Complete the following:
A – Answer these from the Didcot murder appeal report, one line each, marked to match:
(i) On what date was Darren MacCormick stabbed?
(ii) How deep was the stab wound to his chest?
(iii) Where were the two men caught by police?
B – From the Didcot murder appeal report, reproduce the part that opens with the words containing "The violence happened" and closes with "on January 11.".
C – Please carry on the Didcot murder appeal report from the point where it stops.

A pair sentenced to life imprisonment for murdering a dad of three will seek to overturn their convictions.
Brookton Lagan and Taison Cyrille, then both 19, were found guilty last December of fatally stabbing Darren MacCormick in Didcot on January 9, 2020.
The two men, who tried to flee to Amsterdam in the wake of the killing, were given a life sentence and told they would each serve at least 19 years behind bars before they were eligible for release.
Later this morning, lawyers for both men will ask the Court of Appeal for permission – or leave – to appeal their convictions.
Last year, jurors at Oxford Crown Court heard Mr MacCormick – known by the nickname ‘Dizzy’ – was stabbed during an argument over a drugs debt between his friend and Laggan.
He received a number of injuries to his arms and his right hand, as well as ‘defensive injuries.’
The fatal injury was a stab wound to the chest, which was described as 10cm deep and which caused damage to his heart. He was taken to the John Radcliffe Hospital in Oxford but at 4.56am he was declared dead.
Another man injured in the brawl was stabbed in the head and a third man was stabbed in the leg.
The violence happened ‘very quickly’. Afterwards, the killers were said to have driven off after discarding knives – three of which the police later seized.
The pair tried to flee to Amsterdam but were caught by police at Luton Airport on January 11.

Extracted data:
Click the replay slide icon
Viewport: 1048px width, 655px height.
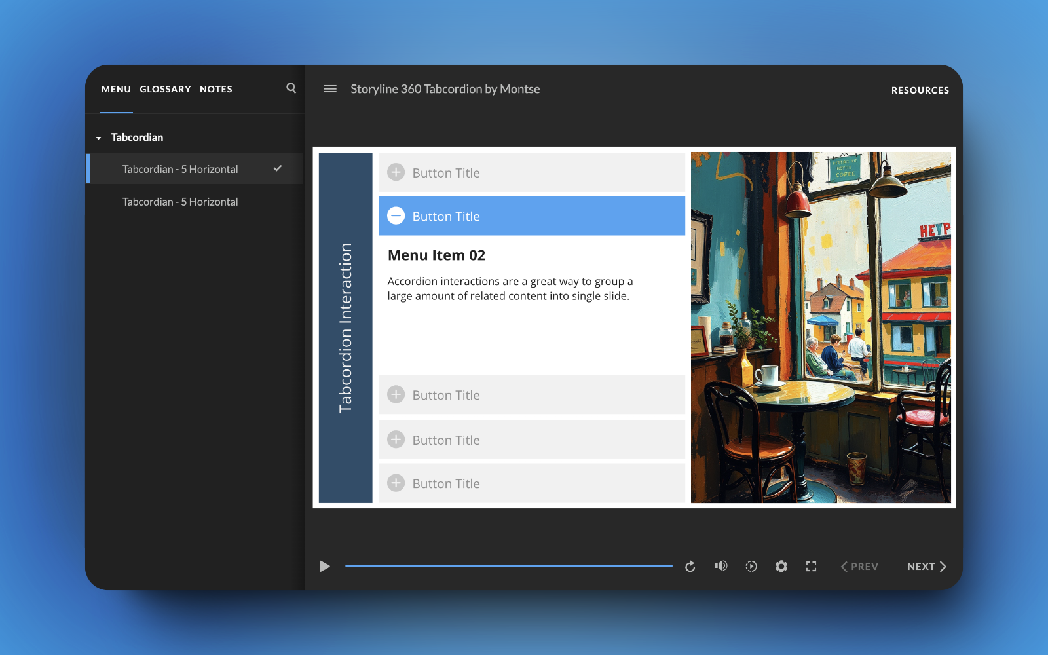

==

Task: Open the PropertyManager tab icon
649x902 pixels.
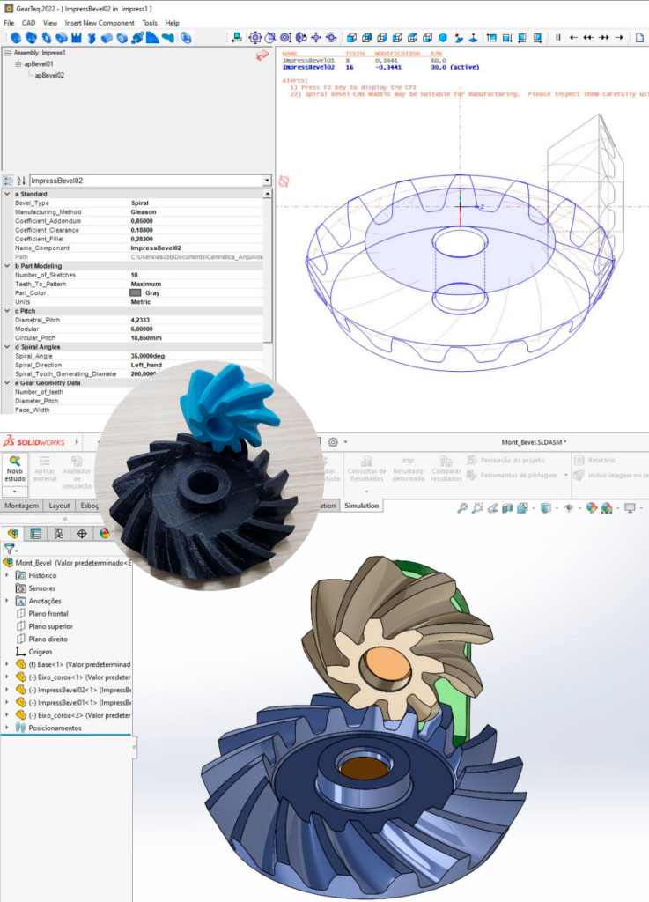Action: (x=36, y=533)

Answers for this exercise:
A –
(i) January 9, 2020
(ii) 10cm
(iii) At Luton Airport

B –
The violence happened ‘very quickly’. Afterwards, the killers were said to have driven off after discarding knives – three of which the police later seized.
The pair tried to flee to Amsterdam but were caught by police at Luton Airport on January 11.

C –
Sentencing Lagan and Cyrille, both from Bicester, Judge Ian Pringle QC hit out at the ‘scourge’ of knife crime that had plagued the country over the last 20 years.
He said that the ‘national epidemic’ of carrying knives had led to a ‘desperate and unceasing waste of human life’.
Following the sentencing hearing, Det Ch Insp Stuart Blaik of Thames Valley Police said: “No conviction or sentence that was passed down in court can ultimately heal the pain of losing a loved one in such needless circumstances.
“But I do hope that now the case has concluded it can provide the family with some consolation that proceedings are now over and they can begin to slowly move on.”
He added: “This case has demonstrated the tragic consequences that can arise from carrying knives. Serious violence and knife crime causes pain and misery, and the Thames Valley Violence Reduction Unit is dedicated in its mission to tackle it via prevention, intervention and enforcement.”